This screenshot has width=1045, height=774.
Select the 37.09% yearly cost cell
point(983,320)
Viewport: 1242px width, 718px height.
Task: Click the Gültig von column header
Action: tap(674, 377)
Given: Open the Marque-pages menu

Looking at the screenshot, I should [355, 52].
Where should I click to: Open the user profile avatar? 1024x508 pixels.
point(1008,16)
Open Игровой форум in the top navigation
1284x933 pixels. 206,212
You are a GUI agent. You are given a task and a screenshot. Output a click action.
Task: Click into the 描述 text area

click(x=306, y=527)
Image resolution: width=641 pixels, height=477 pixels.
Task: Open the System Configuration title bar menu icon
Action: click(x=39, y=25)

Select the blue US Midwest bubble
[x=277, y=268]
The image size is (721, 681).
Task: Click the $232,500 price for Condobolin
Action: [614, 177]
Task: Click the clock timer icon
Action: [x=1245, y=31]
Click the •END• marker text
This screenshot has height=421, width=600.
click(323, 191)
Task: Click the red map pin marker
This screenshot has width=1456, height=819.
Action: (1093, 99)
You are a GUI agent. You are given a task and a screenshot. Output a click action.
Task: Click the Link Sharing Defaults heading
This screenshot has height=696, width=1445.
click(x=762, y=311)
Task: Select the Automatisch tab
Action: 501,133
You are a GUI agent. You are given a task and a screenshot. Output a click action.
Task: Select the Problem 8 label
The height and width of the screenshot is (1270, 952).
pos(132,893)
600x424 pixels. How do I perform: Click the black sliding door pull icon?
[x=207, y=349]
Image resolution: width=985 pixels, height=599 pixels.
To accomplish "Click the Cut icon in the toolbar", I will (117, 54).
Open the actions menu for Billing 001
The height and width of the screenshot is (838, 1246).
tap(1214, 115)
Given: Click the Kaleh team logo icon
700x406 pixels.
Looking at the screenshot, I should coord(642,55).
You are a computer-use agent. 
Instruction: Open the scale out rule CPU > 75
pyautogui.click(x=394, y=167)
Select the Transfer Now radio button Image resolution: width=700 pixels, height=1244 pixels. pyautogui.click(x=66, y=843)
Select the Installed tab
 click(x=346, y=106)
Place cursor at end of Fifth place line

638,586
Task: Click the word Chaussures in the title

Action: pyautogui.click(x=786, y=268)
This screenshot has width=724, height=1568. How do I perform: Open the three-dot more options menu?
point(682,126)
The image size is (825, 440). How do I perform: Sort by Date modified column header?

==*==

Return the material exactly as it stands.

This screenshot has width=1045, height=774.
Select the 37.09% yearly cost cell
point(983,320)
Viewport: 1242px width, 718px height.
Task: Click the Gültig von column header
Action: tap(674, 377)
Given: Open the Marque-pages menu

Looking at the screenshot, I should [355, 52].
Where should I click to: Open the user profile avatar? 1024x508 pixels.
point(1008,16)
Open Игровой форум in the top navigation
1284x933 pixels. 206,212
You are a GUI agent. You are given a task and a screenshot. Output a click action.
Task: Click into the 描述 text area

click(x=306, y=527)
Image resolution: width=641 pixels, height=477 pixels.
Task: Open the System Configuration title bar menu icon
Action: click(x=39, y=25)

Select the blue US Midwest bubble
[x=277, y=268]
The image size is (721, 681).
Task: Click the $232,500 price for Condobolin
Action: [614, 177]
Task: Click the clock timer icon
Action: [x=1245, y=31]
Click the •END• marker text
This screenshot has height=421, width=600.
click(323, 191)
Task: Click the red map pin marker
This screenshot has width=1456, height=819.
Action: (1093, 99)
You are a GUI agent. You are given a task and a screenshot. Output a click action.
Task: Click the Link Sharing Defaults heading
This screenshot has height=696, width=1445.
click(x=762, y=311)
Task: Select the Automatisch tab
Action: 501,133
You are a GUI agent. You are given a task and a screenshot. Output a click action.
Task: Select the Problem 8 label
The height and width of the screenshot is (1270, 952).
pos(132,893)
600x424 pixels. How do I perform: Click the black sliding door pull icon?
[x=207, y=349]
Image resolution: width=985 pixels, height=599 pixels.
To accomplish "Click the Cut icon in the toolbar", I will (117, 54).
Open the actions menu for Billing 001
The height and width of the screenshot is (838, 1246).
tap(1214, 115)
Given: Click the Kaleh team logo icon
700x406 pixels.
Looking at the screenshot, I should coord(642,55).
You are a computer-use agent. 
Instruction: Open the scale out rule CPU > 75
pyautogui.click(x=394, y=167)
Select the Transfer Now radio button Image resolution: width=700 pixels, height=1244 pixels. pyautogui.click(x=66, y=843)
Select the Installed tab
 click(x=346, y=106)
Place cursor at end of Fifth place line

638,586
Task: Click the word Chaussures in the title

Action: pyautogui.click(x=786, y=268)
This screenshot has width=724, height=1568. How do I perform: Open the three-dot more options menu?
point(682,126)
The image size is (825, 440). How do I perform: Sort by Date modified column header?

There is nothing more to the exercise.